Конечно, в последнее время происходит какая-то и для меня печальная иконизация Сахарова, которая на самом деле принижает его индивидуальность. То же самое происходит и с Пастернаком, поэтом, который написал "Быть знаменитым некрасиво"... Это не невинная безвкусица, а продолжение того же самого - людям нужно встать перед кем-то на колени. Это культовое мировоззрение, которое осуществляют те люди, которые тогда, в те же годы прониклись им (к ним нужно иметь снисхождение). А хуже, что они приучают уже к этому и молодежь.

Низкая культура, узость интересов, отсутствие интеллигентности, как много упущено, зажато и уничтожено, ответом часто являются либо глухота, либо взрывы антисемитизма. Мне кажется бесплодным, ненужным разговор о русофобии. Кому и что мы хотим этим доказать?

- В какой-то мере, конечно, основной задачей русской мысли должно быть понимание, осмысление того, что с нами происходит и смысла нашей истории, невероятных уроков, которые в нашей истории заложены, чтобы использовать этот опыт в будущем.

А что касается русофобии - вот еще записка, в ней излагается содержание статьи академика В. И. Гольданского в "Вашингтон пост" об угрозе перестройке и миру русского "монархонацизма". (Статья с ответом доктора философских наук Э. Ф. Володина перепечатана в газете "Советская Россия" 7 апреля этого года - Ред.). Я много думал на эту тему, когда писал статью "Русофобия"... О ком я думал? Прежде всего о нашей молодежи, которая растет в твердом убеждении, что русская история есть сплошной мрак. И есть некая светлая, прямая, единственно возможная линия, которую нашел Запад, от которой русские либо до бесконечности удалились, либо просто по национальным качествам она для них невозможна, и они обречены на безысходность. С такой психологией жить нельзя, а она распространяется все больше и больше... Если на это не возражать, молчание принимается за знак согласия. А такое мировоззрение является духовной смертью народа. Если бы это были обвинения во вред лично мне, я мог бы перетерпеть, но когда это касается народа, то ведь жалко же нам его, мы чувствуем, что он нас создал, но ведь и мы же чем-то ему обязаны...

Чудом является не наша бездуховность и некультурность, а то, что мы вообще существуем духовно, потому что мы находились под таким прессом, который по всем материальным расчетам не должен был оставить ничего от нас, и то, что у нас в стране под этим прессом творил великий композитор Шостакович, который описал в музыке тот апокалипсис, который мы тогда переживали, то, что после этого писал Солженицын, необычайной, нежной красотой пронизаны произведения Белова, что создана высочайшего трагизма "Матера" Распутина, которая, по моему мнению, стоит на уровне греческих трагедий по своей красоте - вот это было чудом, чудом, которое в каком-то смысле опровергает материалистический взгляд на историю, потому что по всем материальным расчетам этого существовать не могло...
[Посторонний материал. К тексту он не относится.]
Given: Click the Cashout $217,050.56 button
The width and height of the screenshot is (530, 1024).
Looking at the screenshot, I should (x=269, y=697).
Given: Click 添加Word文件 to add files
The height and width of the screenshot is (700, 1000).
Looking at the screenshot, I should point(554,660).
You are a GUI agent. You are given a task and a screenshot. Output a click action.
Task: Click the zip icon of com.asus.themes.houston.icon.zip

Как вы относитесь к идее русского коммунизма?

- Так же, как к идее горячего снега!

Порой все-таки кажется, что все безнадежно и лозунг "Россия без русских" возьмет верх. Уже сейчас многие считают, что нам не дадут открыть рта, что никакого возрождения России не надо, что России - нет.

- Я уже говорил, я - оптимист, но знаете, я не хочу скрывать того страха и того ощущения какого-то рокового момента, который мы переживаем. По-моему, только понимание этого может дать сверхсилы для решения сверхзадачи, которая перед нами стоит. И вот тут я разрешу себе поспорить с Вячеславом Михайловичем Клыковым. Может ли Россия погибнуть? Есть ли у России будущее? Но вот была прекрасная православная Византийская империя, откуда мы заимствовали православие и два раза в каком-то смысле, второй раз - силы для нового возрождения, из прекрасного, глубочайшего течения исихазма возникло у нас и течение Сергия Радонежского, и заволжских старцев... И верили там в единую Троицу, но погибли под турецкими ударами, перестали существовать. Увы, народы рождаются, и народы живут, и народы умирают. Это относится и к России. И как этот новый момент переживет Россия, зависит от нас, и ощущение страшности этого момента должно у каждого быть, оно должно быть направляющим в жизни каждого из нас.

Впервые напечатано в журнале "Слово" N 7, 1990г.